_Task details_
These entries must be printed again exactly as they are.

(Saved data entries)
*** Block opens ***

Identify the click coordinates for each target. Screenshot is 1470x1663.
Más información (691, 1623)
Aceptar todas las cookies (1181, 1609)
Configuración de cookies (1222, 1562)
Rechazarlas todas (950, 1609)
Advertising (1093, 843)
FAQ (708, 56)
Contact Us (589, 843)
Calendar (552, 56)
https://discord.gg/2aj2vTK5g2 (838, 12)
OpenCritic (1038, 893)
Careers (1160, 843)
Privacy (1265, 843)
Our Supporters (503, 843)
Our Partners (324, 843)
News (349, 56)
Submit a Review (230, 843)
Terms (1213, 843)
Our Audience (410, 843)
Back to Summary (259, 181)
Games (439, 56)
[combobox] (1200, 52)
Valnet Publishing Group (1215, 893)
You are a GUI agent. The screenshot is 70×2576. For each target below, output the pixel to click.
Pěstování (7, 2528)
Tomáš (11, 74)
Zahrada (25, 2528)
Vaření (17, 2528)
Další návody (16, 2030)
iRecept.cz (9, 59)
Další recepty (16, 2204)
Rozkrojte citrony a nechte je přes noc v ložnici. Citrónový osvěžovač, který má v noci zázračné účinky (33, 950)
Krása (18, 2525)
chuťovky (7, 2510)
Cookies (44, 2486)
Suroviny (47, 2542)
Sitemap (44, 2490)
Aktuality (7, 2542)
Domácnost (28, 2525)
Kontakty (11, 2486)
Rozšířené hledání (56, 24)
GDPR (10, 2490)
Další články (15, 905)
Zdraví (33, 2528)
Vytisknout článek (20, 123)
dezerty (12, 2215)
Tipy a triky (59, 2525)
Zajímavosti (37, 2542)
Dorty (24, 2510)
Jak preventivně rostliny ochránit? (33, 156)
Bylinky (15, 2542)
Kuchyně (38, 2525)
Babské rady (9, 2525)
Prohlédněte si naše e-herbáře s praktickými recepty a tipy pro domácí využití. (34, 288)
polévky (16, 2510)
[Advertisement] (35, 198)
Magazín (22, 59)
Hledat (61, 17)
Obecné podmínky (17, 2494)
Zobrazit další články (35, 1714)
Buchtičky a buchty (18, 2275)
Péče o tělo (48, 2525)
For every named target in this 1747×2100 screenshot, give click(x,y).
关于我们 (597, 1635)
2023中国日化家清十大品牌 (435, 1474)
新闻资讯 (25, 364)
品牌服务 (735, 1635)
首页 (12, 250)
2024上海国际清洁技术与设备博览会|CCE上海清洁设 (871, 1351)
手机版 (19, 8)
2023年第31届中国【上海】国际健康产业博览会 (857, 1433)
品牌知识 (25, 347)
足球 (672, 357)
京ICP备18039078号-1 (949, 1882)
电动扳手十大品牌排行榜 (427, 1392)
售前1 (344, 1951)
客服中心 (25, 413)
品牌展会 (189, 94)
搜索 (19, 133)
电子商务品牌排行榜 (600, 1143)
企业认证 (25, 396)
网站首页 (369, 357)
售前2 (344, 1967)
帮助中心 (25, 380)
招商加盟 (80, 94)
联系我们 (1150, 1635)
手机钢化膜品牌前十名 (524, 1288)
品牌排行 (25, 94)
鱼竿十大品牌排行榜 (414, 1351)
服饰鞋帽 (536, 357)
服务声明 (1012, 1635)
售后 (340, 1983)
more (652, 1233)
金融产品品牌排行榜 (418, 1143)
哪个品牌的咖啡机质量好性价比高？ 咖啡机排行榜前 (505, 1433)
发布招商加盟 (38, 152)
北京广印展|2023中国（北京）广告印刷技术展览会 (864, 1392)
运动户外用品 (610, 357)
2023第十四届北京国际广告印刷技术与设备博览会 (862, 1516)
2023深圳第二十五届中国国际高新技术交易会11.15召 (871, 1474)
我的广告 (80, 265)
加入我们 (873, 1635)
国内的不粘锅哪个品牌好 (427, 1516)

*** Block closes ***

_Solution to the problem_
Identify the click coordinates for each target. Screenshot is 1470x1663.
Más información (691, 1623)
Aceptar todas las cookies (1181, 1609)
Configuración de cookies (1222, 1562)
Rechazarlas todas (950, 1609)
Advertising (1093, 843)
FAQ (708, 56)
Contact Us (589, 843)
Calendar (552, 56)
https://discord.gg/2aj2vTK5g2 (838, 12)
OpenCritic (1038, 893)
Careers (1160, 843)
Privacy (1265, 843)
Our Supporters (503, 843)
Our Partners (324, 843)
News (349, 56)
Submit a Review (230, 843)
Terms (1213, 843)
Our Audience (410, 843)
Back to Summary (259, 181)
Games (439, 56)
[combobox] (1200, 52)
Valnet Publishing Group (1215, 893)
You are a GUI agent. The screenshot is 70×2576. For each target below, output the pixel to click.
Pěstování (7, 2528)
Tomáš (11, 74)
Zahrada (25, 2528)
Vaření (17, 2528)
Další návody (16, 2030)
iRecept.cz (9, 59)
Další recepty (16, 2204)
Rozkrojte citrony a nechte je přes noc v ložnici. Citrónový osvěžovač, který má v noci zázračné účinky (33, 950)
Krása (18, 2525)
chuťovky (7, 2510)
Cookies (44, 2486)
Suroviny (47, 2542)
Sitemap (44, 2490)
Aktuality (7, 2542)
Domácnost (28, 2525)
Kontakty (11, 2486)
Rozšířené hledání (56, 24)
GDPR (10, 2490)
Další články (15, 905)
Zdraví (33, 2528)
Vytisknout článek (20, 123)
dezerty (12, 2215)
Tipy a triky (59, 2525)
Zajímavosti (37, 2542)
Dorty (24, 2510)
Jak preventivně rostliny ochránit? (33, 156)
Bylinky (15, 2542)
Kuchyně (38, 2525)
Babské rady (9, 2525)
Prohlédněte si naše e-herbáře s praktickými recepty a tipy pro domácí využití. (34, 288)
polévky (16, 2510)
[Advertisement] (35, 198)
Magazín (22, 59)
Hledat (61, 17)
Obecné podmínky (17, 2494)
Zobrazit další články (35, 1714)
Buchtičky a buchty (18, 2275)
Péče o tělo (48, 2525)
For every named target in this 1747×2100 screenshot, give click(x,y).
关于我们 (597, 1635)
2023中国日化家清十大品牌 (435, 1474)
新闻资讯 (25, 364)
品牌服务 (735, 1635)
首页 (12, 250)
2024上海国际清洁技术与设备博览会|CCE上海清洁设 (871, 1351)
手机版 (19, 8)
2023年第31届中国【上海】国际健康产业博览会 (857, 1433)
品牌知识 (25, 347)
足球 (672, 357)
京ICP备18039078号-1 (949, 1882)
电动扳手十大品牌排行榜 (427, 1392)
售前1 (344, 1951)
客服中心 (25, 413)
品牌展会 (189, 94)
搜索 (19, 133)
电子商务品牌排行榜 (600, 1143)
企业认证 (25, 396)
网站首页 (369, 357)
售前2 (344, 1967)
帮助中心 (25, 380)
招商加盟 (80, 94)
联系我们 (1150, 1635)
手机钢化膜品牌前十名 (524, 1288)
品牌排行 (25, 94)
鱼竿十大品牌排行榜 (414, 1351)
服饰鞋帽 (536, 357)
服务声明 (1012, 1635)
售后 (340, 1983)
more (652, 1233)
金融产品品牌排行榜 (418, 1143)
哪个品牌的咖啡机质量好性价比高？ 咖啡机排行榜前 (505, 1433)
发布招商加盟 (38, 152)
北京广印展|2023中国（北京）广告印刷技术展览会 (864, 1392)
运动户外用品 (610, 357)
2023第十四届北京国际广告印刷技术与设备博览会 (862, 1516)
2023深圳第二十五届中国国际高新技术交易会11.15召 (871, 1474)
我的广告 (80, 265)
加入我们 (873, 1635)
国内的不粘锅哪个品牌好 (427, 1516)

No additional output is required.